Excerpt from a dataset
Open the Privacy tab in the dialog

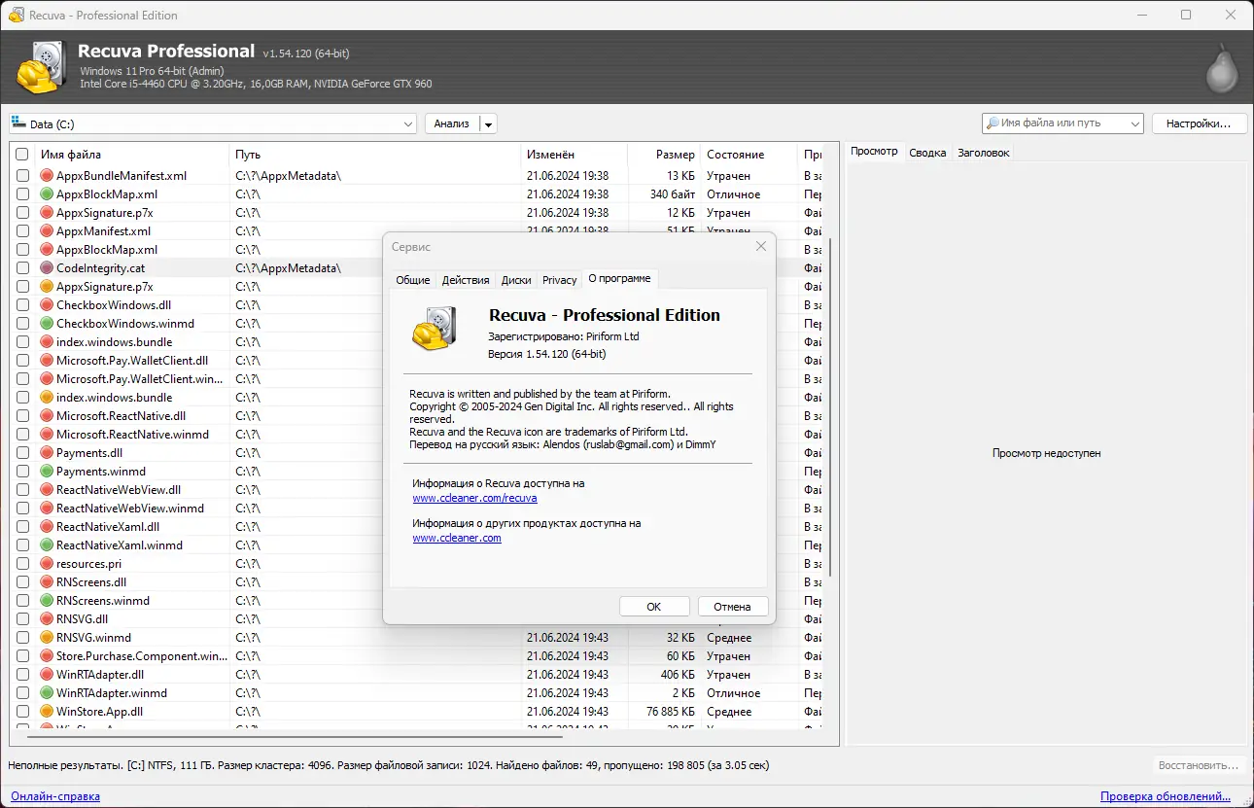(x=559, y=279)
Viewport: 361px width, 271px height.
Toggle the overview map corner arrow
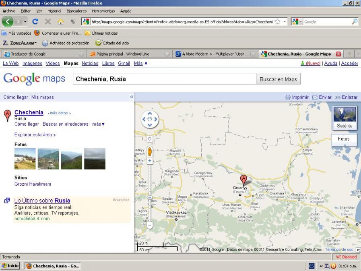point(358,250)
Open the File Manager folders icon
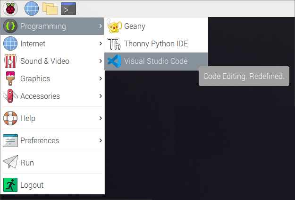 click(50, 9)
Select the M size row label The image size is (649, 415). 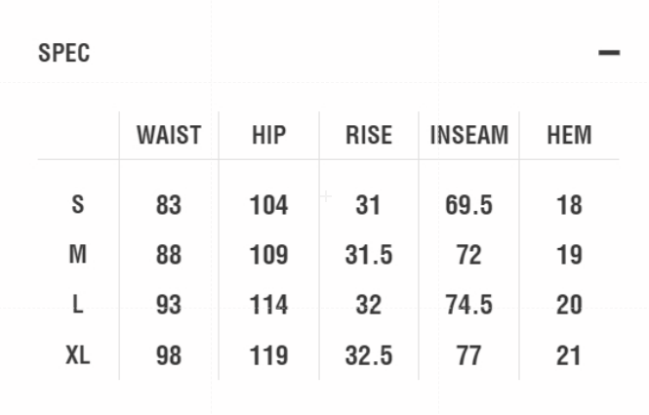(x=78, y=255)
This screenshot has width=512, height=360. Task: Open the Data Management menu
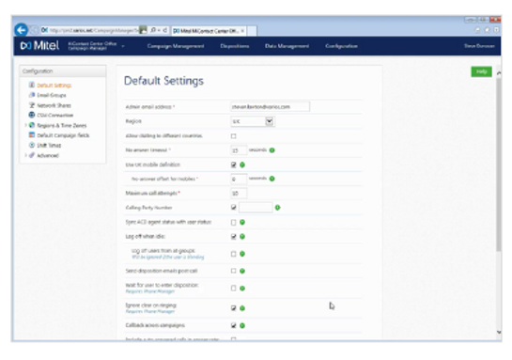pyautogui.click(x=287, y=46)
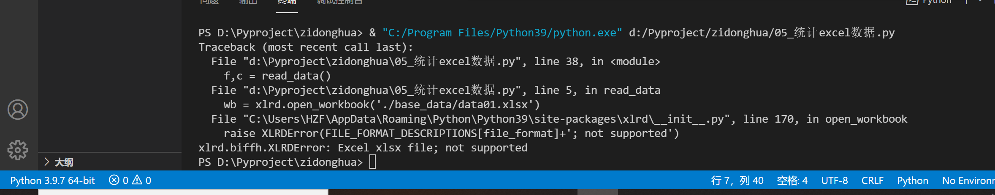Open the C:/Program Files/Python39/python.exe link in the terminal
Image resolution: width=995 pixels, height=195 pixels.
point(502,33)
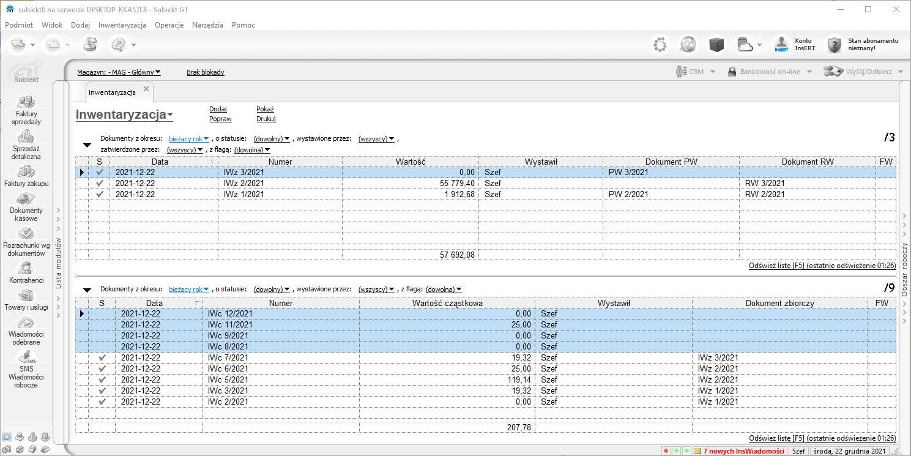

— What needs to be done —
Print everything from the line containing "This screenshot has" down to the end of the data above, keeping each line identical. Leave the pictures out.

— Expected answer —
This screenshot has width=512, height=360. Task: Open the Data Management menu
pyautogui.click(x=287, y=46)
Open the C:/Program Files/Python39/python.exe link in the terminal
Image resolution: width=995 pixels, height=195 pixels.
point(502,33)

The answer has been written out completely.